New Rules for Reverse Mortgage Interest Rate Pricing

The reverse mortgage industry is currently going through a big change. The powers that be (Fannie Mae) has changed the manner in which we, as reverse mortgage companies, price the loans to our customers.

Formerly I could give a customer hard numbers immediately. In other words I could tell them which interest rate and how much money they qualify to receive right off the bat.

Furthermore, my quote was relatively etched in stone for up to 4 months.

The 120 lock period is no longer available. Rather, the new pricing structure has much shorter interest rate lock periods. This likens itself to the forward mortgage market.

Since most reverse mortgages take longer than the lock periods some customers will get burned. Quite a few senior borrowers are banking on the reverse mortgage to come in and pay off their forward mortgage.

These folks need extra money and eliminating that payment associated with the mortgage is just the ticket.

Where I can see a problem is that interest rates play a major role in how much money a borrower can receive for the reverse mortgage. Too often the reverse mortgage is just enough to pay off the forward mortgage.

The amount of money a borrower receives is inversely associated with the interest rate. For instance, when rates are low, the borrower gets more money. Conversely when they go up, the borrower gets less.

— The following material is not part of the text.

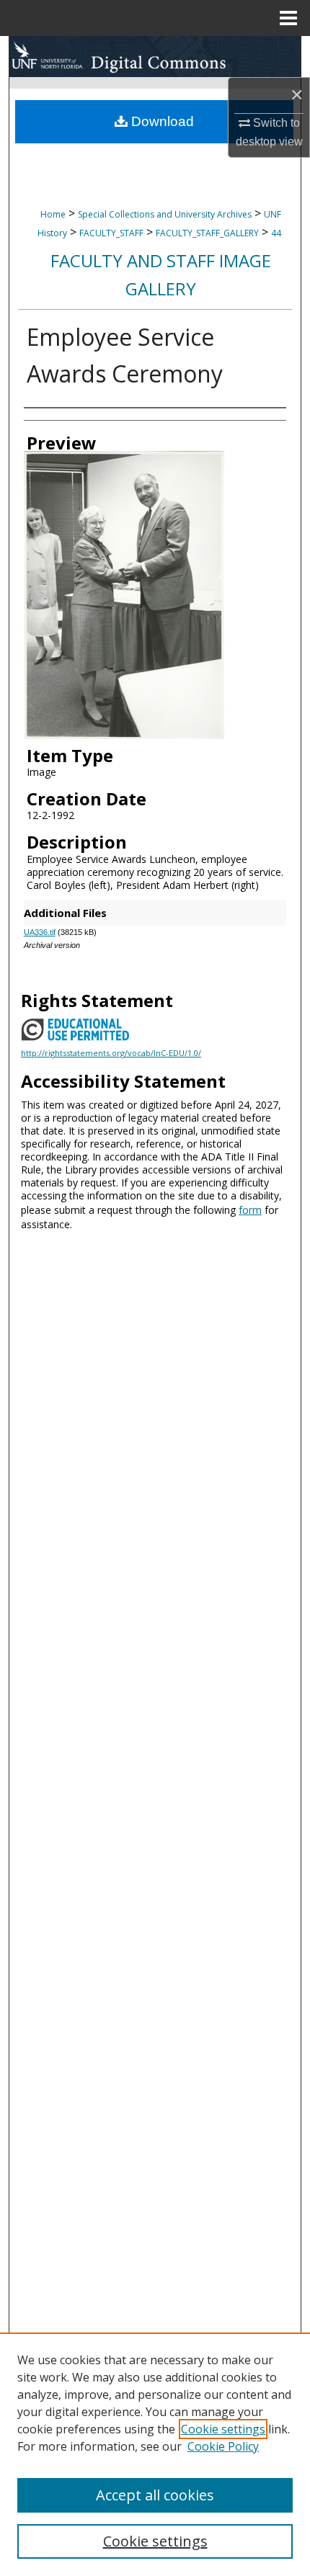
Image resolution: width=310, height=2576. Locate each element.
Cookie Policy (223, 2446)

Since some buyers are right on the cusp, they will be quoted one day. The lender will say, “good news, looks like you’ll be able to pay off your mortgage”.

Envision this.. Fourteen days later, when the borrower can finally lock in the rate, what if rates are up one percent or so. This borrower will be out of luck in as far as paying off that mortgage.

The borrower has the choice now of paying the difference between what the reverse mortgage company will lend, now much less than before, and his forward mortgage in cash.

We can see that a few of these borrowers will absolutely go through this in the coming months and years.

The new pricing should offer a better experience for customers such that it should, because of its complexity, sift out some of the weak reverse mortgage loan officers.

The stronger, more knowledgeable LOs will see this as old hat, know how to explain it, and probably garner more of the business.